+++ Supplied material +++

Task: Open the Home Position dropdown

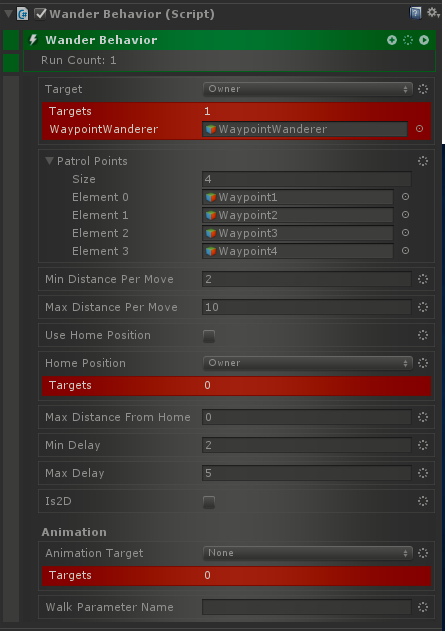Action: [308, 363]
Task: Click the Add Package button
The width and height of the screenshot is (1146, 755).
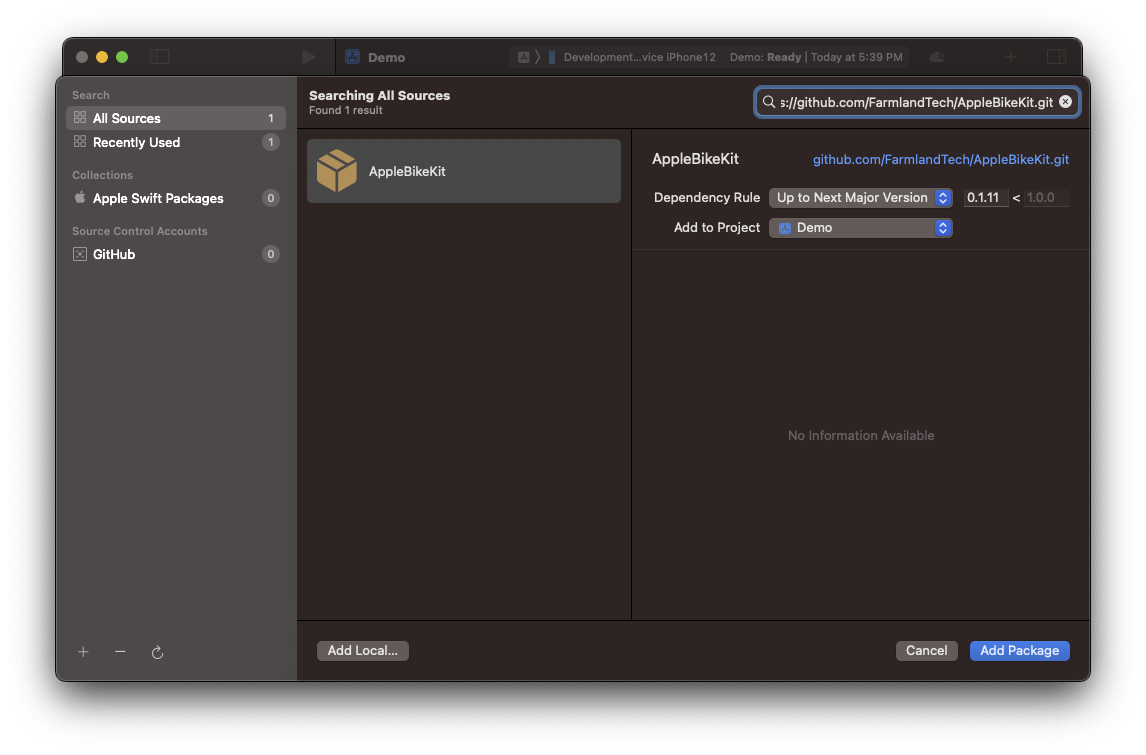Action: coord(1019,650)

+++

◆ **Written task**
Copy every line of the data above word for word, leaving out the pictures.

◆ **Exercise output**
Task: Open the Home Position dropdown

Action: [308, 363]
Task: Click the Add Package button
The width and height of the screenshot is (1146, 755).
Action: coord(1019,650)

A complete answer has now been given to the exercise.